Many New Testament authors read in these two trumpet-judgments the immanent invasion by the Parthian army, who were advancing East of the Roman Empire at the time of John’s writing. As mentioned in a previous post this army was notorious for their swift and skilled horseback archers. This army would probably have been the first thought from the first readers/ hearers of John’s apocalyptic letter. But the accusation against the Roman Empire of their day is that, like Pharaoh, in spite of these disasters, “they did not repent” of their pagan worship, violence, witchcraft, sexual immorality or thefts. (9:20-21)
The image of God as a just, sovereign judge, pouring out his wrath in disasters, famine and war one the earth sits uncomfortable with our modern man and woman. It seems cruel. But we need to remember that judgment is good – the punishment of the oppressor leads to the deliverance of the oppressed, just like the judgment on Egypt resulted in the deliverance of the Hebrews. So too the judgment on the violently oppressive Roman empire results in the deliverance of the viciously persecuted Church. Justice leads to peace.

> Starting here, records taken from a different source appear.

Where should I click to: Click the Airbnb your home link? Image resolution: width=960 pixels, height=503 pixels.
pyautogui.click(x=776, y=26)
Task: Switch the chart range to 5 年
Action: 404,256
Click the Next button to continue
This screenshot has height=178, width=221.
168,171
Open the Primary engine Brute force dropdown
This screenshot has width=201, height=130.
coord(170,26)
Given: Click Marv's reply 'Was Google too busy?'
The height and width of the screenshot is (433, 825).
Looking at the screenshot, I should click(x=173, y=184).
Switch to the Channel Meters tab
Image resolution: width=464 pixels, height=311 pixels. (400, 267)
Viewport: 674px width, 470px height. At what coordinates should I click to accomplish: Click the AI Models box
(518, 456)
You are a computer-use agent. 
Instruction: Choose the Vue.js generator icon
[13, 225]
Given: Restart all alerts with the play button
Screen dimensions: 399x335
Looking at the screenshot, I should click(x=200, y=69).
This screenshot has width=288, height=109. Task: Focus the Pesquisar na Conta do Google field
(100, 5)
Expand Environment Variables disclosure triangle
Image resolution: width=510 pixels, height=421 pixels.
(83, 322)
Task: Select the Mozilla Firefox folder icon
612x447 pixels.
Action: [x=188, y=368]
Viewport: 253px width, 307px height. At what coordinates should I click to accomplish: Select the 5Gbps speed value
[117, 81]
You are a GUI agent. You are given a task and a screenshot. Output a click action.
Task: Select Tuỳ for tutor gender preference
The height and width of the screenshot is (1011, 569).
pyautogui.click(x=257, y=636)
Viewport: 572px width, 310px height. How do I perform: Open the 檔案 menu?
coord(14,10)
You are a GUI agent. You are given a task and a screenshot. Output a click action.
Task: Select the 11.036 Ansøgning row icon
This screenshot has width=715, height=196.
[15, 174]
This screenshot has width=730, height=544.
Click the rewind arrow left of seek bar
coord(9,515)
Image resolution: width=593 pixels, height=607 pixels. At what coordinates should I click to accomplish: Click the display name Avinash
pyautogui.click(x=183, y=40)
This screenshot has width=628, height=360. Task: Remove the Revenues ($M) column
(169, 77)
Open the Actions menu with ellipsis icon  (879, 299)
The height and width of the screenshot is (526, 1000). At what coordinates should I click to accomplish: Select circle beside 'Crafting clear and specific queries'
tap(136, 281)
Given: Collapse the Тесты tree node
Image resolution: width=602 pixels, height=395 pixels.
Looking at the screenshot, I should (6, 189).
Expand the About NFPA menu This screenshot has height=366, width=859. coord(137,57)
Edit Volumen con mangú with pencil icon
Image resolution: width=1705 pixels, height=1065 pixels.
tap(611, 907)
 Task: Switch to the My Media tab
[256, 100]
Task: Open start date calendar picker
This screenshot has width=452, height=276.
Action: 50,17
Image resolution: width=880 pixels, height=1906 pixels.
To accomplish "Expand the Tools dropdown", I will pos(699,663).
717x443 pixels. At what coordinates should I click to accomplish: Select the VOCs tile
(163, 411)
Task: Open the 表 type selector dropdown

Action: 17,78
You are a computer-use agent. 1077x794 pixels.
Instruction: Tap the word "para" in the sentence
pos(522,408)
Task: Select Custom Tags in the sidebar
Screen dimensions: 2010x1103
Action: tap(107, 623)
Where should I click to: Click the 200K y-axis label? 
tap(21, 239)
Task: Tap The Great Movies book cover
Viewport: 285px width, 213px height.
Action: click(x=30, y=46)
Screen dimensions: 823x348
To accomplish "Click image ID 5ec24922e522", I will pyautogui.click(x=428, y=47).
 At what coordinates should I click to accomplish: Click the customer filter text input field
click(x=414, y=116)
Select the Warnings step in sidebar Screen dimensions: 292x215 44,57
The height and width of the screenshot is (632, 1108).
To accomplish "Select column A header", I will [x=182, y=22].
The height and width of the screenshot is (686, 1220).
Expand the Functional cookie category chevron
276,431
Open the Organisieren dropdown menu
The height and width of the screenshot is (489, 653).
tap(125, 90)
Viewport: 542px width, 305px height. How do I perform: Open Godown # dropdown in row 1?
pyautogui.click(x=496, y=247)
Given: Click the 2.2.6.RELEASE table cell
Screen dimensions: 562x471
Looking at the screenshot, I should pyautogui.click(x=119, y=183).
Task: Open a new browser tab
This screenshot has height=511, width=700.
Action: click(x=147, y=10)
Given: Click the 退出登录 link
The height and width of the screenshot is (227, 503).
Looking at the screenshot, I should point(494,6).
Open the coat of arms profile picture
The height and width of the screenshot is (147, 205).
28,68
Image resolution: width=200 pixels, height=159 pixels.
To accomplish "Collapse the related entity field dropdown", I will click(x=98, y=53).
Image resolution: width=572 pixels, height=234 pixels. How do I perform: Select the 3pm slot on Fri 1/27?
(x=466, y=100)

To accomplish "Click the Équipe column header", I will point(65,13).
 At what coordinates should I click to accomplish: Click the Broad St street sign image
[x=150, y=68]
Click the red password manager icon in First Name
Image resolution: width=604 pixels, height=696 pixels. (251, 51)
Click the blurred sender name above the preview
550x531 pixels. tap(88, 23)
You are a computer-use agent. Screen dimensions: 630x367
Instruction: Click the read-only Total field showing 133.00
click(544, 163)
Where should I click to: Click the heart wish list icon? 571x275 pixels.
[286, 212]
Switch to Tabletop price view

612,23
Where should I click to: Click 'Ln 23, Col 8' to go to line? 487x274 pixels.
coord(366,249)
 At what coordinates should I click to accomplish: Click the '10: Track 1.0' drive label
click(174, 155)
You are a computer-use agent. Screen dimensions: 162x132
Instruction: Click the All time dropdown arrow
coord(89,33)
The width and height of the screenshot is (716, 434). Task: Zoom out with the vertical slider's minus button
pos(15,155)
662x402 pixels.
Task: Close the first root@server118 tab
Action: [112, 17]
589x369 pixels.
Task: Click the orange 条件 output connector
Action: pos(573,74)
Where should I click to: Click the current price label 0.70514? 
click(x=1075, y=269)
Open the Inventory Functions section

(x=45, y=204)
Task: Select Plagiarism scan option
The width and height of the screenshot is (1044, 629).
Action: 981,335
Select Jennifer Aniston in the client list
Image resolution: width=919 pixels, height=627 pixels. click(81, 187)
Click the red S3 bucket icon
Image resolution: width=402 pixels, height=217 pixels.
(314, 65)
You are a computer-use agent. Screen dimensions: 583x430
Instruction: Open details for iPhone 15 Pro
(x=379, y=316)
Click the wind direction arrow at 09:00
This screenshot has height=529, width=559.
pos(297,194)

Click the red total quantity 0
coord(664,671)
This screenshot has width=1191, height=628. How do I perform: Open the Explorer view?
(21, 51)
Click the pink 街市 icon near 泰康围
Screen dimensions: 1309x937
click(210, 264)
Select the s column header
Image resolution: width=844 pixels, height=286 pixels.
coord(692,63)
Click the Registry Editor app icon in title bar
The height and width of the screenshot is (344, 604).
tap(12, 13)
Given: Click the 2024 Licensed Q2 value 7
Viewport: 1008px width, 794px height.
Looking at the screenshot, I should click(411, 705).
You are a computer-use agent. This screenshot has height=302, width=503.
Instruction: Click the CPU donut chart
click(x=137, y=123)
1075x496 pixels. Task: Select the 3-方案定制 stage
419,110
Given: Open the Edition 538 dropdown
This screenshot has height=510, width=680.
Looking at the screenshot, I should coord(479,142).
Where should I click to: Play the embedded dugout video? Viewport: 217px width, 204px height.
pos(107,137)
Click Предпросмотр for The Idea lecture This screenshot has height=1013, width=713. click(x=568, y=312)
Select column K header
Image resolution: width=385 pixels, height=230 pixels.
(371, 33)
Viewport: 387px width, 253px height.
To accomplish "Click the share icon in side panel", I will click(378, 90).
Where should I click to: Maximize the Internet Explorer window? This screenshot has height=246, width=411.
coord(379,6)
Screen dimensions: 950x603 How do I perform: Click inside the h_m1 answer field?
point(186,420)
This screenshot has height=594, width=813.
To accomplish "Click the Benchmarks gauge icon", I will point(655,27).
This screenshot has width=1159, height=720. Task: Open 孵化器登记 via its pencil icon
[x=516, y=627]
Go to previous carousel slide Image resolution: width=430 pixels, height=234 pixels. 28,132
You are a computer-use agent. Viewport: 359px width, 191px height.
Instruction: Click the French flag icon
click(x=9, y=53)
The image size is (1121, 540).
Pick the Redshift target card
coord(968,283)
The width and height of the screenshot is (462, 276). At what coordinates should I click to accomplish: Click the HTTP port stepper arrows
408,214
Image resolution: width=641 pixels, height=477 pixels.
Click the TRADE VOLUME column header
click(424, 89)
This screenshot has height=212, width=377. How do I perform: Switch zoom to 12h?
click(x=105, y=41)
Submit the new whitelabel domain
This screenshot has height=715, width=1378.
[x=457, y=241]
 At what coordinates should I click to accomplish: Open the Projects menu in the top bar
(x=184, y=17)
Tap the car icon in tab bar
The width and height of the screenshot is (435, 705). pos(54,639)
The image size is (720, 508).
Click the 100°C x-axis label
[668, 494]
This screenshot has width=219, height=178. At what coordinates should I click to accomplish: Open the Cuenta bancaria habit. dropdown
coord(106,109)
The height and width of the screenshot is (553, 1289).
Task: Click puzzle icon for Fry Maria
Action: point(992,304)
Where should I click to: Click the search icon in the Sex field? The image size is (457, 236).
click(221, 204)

Herein we see a third character of God displayed in this chapter, that even in these judgments we see God’s grace.
Yes, God is gracious! As these prayer of the saints result in acts of God’s judgment, we see that it reaps destruction in a third of the earth. Only a third. We noted in the first seven judgement described in the opening of the seals (ch 6-7) that 1/4 of of the earth was touched. In the seven trumpets 1/3 of the earth is touched (ch 8-9). When the seven bowls are poured out, we see judgment results in the final and complete destruction of the earth.
Therefore, even in these judgments we see God’s grace at work. These judgments are redemptive in two ways: it leads to the release of God’s oppressed people and creation, and calls for the repentance of the oppressive kingdoms which rebel against his benevolent rule. And repentance, yielding to God’s rule, will result in reconciliation and peace with God through the Lamb. These temporary, earthly judgments warn of an eternal judgment, calling for repentance to avoid the wrath of God and the Lamb. Therefore these earthly judgments display the mercy of the “Lord (who) is patient… not wanting anyone to perish, but everyone to come to repentance.” (2 Peter 3:9).
Bringing it home
The occurrence of natural disasters are on the increase every year, with 409 catastrophic events recorded last year. Wars are on the increase worldwide, with 832 Militias-guerrillas and terrorist-groups involved in civil war around the world today. Revelation 8-9 depict these disasters as judgments unleashed by the Lamb, asserting his Supremacy over all creation and every nation, while revealing our fallenness and inability to assure a peaceful reign apart from God.
But in these chapters filled with judgment, we are so encouraged to see God’s compassion and attentiveness to his servants. We note the powerful impact of their prayers resulting in God’s sovereign justice ridding the world from evil. Yet in this we see his merciful patience with his enemies. Indeed,
Today as we are so acutely aware of the fallenness of creation, the corruption in government, and lawlessness in our society, we are encouraged by this vison of a God who hears when we pray. We are encouraged that indeed, our prayers are liberating the world of evil. We are comforted that Christ is not outside these disasters that ravage the earth – but rather through these advancing his kingdom. Lastly, we are hopeful that these just judgments awaken individuals and nations to the sinfulness of man and the reality of God’s wrath, even as he graciously allows time for sinners to turn to him him and find mercy before the Day of his Judgment.
May this encourage your heart to pray, “Even so, come Lord Jesus!”